In its story about the deal, The Wall Street Journal wrote, “In 2012, while J&J’s medical devices and diagnostics business segment sales were up nearly 9%, much of that was driven by booming growth in orthopedics and specialty surgery; its diagnostic business revenues—at $2.1 billion—were down 3%. And for the first nine months of 2013, diagnostics revenues were down another 2.1%.”
Assuming that the EBIDTA reported for OCD during 2012 is still close to the current number, then the sales price of $4.15 billion paid by Carlyle represents a multiple of 8.75 times EBIDTA.
Johnson & Johnson Bought the Kodak Ektachem Business in 1994
Veteran pathologists and clinical laboratory managers remember that OCD was originally the Kodak Ektachem business owned by Eastman Kodak Co., of Rochester, New York. Ektachem analyzers used a dry chemistry technology. It was in 1994 when J&J acquired the Ektachem business from Kodak, the sales price was $1 billion.
Headquartered in Raritan, N.J., the OCD unit has a research and development center in Rochester, New York, with about 1,100 employees. It also has manufacturing operations in Pompano Beach, Florida and Pencoed, Wales, United Kingdom. OCD serves clinical laboratories and transfusion medicine providers in 130 countries.
Last January, when the plans to divest the OCD business was discussed during an earnings call, Alex Gorsky, J&J’s CEO, told analysts, “When we look at (Ortho-Clinical Diagnostics), what we see is a business with many very good technologies. (But) we also saw a business that did not have a Number 1 or Number. 2 position within their respective marketplaces.”
Carlyle Will Operate OCD as a Stand-Alone Company
In its report about the sale, Bloomberg News wrote that Carlyle will operate the business as a stand-alone entity, quoting sources said to have knowledge of the matter. Bloomberg mentioned that a source also said Carlyle would invest in research and development and international expansion.

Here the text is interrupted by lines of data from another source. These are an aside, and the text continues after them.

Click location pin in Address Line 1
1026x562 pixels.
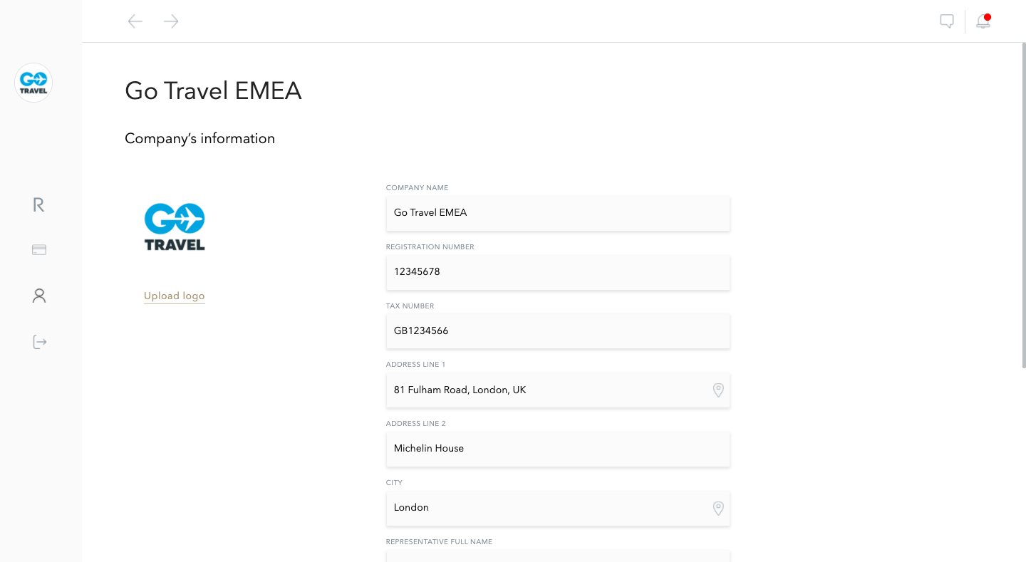pyautogui.click(x=718, y=390)
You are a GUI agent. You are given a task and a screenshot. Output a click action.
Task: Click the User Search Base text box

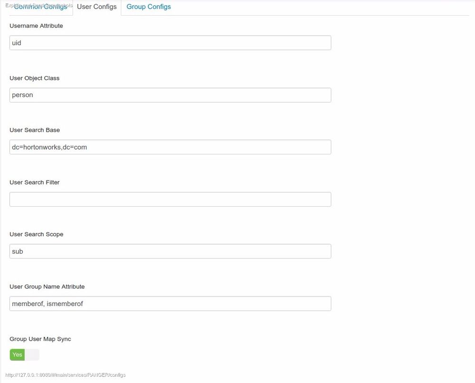[x=170, y=147]
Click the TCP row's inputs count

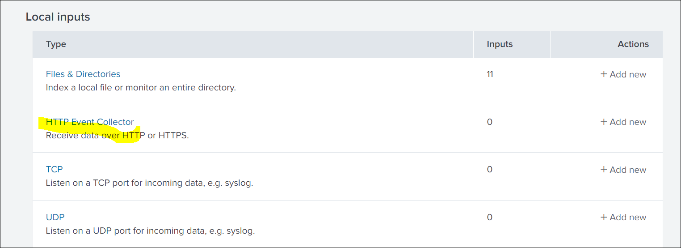click(490, 170)
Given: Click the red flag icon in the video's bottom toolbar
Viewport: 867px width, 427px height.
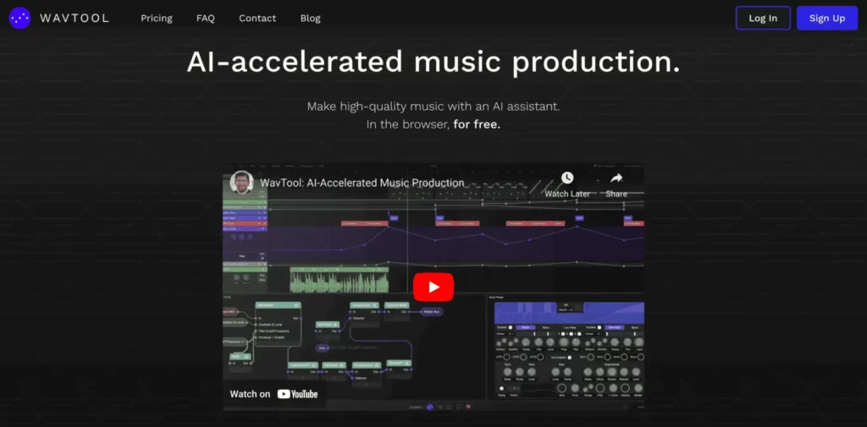Looking at the screenshot, I should 468,407.
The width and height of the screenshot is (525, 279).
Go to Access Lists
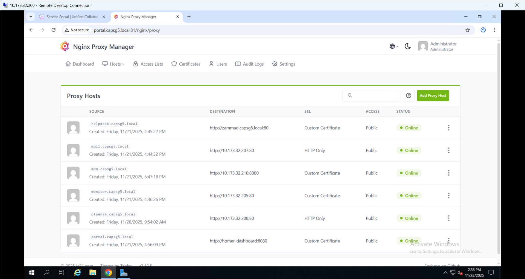pos(148,64)
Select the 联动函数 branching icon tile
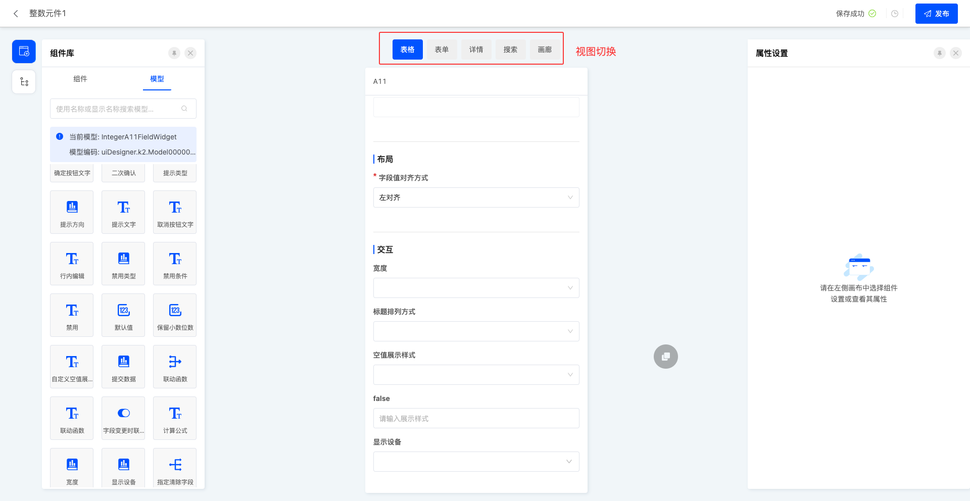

One interesting point that will add complexity to the transfer of ownership is the fact that the sales agreement also contains what are known as “transition services agreements.” Knowledgeable parties have said that Carlyle wants J&J to will handle certain back-office functions and other systems for OCD. That would provide Carlyle with the time it needs, post-sale, to contract with different vendors to run those functions independently.
Another point that may frustrate OCD medical laboratory customers is that sales transactions may not close until the spring or mid-year and, as a consequence, important decisions may not be made in the months before the final closing date. It is characteristic of mergers and acquisitions that executives and managers of the company about to come under new ownership will defer decisions about many management issues—both large and small—until the new owners take over.
In fact, since it was January 2013 when J&J executives announced their intention to sell OCD, more than 12 months have already passed during which time many major decisions may have been shelved by OCD executives and managers, since they prefer to wait for the new owners to review and act upon these matters. Thus, it would not be surprising if a significant number of OCD’s laboratory customers already feel frustrated about the inaction on matters of importance to them.
Finally, as reported during December, other parties interested in buying OCD were the Blackstone Group (BX: NASDAQ), another investment company, and Danaher Corp (DHR: NASDAQ), which owns several diagnostic companies, including Beckman Coulter (BEC:US). By outbidding Danaher, Carlyle kept one big IVD manufacturer independent, and it held its place among the largest global IVD manufacturers.